It’s well known that the Armadillo World Headquarters was at ground-zero for the Austin music scene in the early 70’s. Gary P. Nunn once noted, “It’s been said that our music was the catalyst that brought the shit-kickers and the hippies together at the Armadillo.” Presumably one of those hippies was Hank Alrich, a California transplant who was one of the co-founders of the legendary establishment. He’s about to release a new album, Broken River, that deftly combines his passion for environmental issues with the styles of music so closely associated with his home-away-from-home Austin. (Alrich actually lives in California’s Sierra Nevada mountains.)
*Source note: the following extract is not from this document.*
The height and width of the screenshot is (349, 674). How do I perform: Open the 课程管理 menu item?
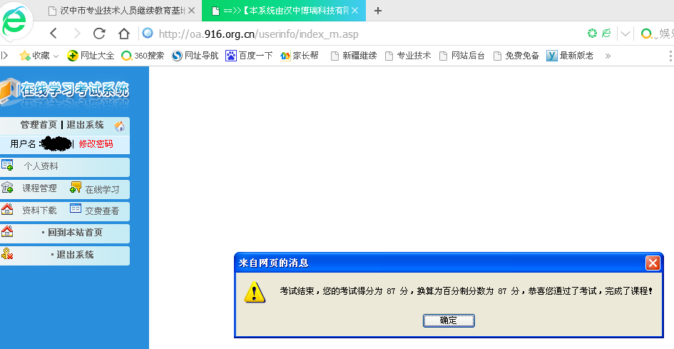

About half of the songs on the record touch on those environmental concerns, set to a variety of instrumental styles. Blue Guru is a jazzy number, with a western swing piano part to get things started. Like several cuts, it features daughter Shaidri on background vocals, in a treatise on climate change denial. Speaking of that, there’s Denial River Blues (nice pun), a good folk rock protest number about all the people “strutting around in proud denial.” The title track highlights Warren Hood on fiddle; the opener that quickly acquaints you with Alrich’s weathered vocals. Locomotive Wind, which could be subtitled Tornado Blues, is appropriately bluesy using the example of a twister in Oklahoma City to remind us Mother Nature doesn’t care how important or rich you are.
Speaking of bluesy, Where You Been could have come straight out of the Delta. It has a lazy tempo and one of the best blues lines I heard in a while, “I been up all night, I been down so long.” She Had Whiskey For Dinner isn’t so much blues as deep melancholy. It chronicles the path of a former friend who “can’t find any light in her personal hell.” He wants to help, but “she blocked me a long time ago.” I Hate To See That Evening Sun Go Down is one of my favorites. With a cosmic country sound it uses Alrich’s scruffy vocals to advantage to explain that the setting sun “reminds me that you’re gone.”

Although Hank Alrich decamped back to the California mountains decades ago to raise his family, his musical roots are still deeply planted in Austin. As one of the OG’s of their music scene, you can hear how well that melting pot of country, folk, and rock styles has held up over time on Broken River.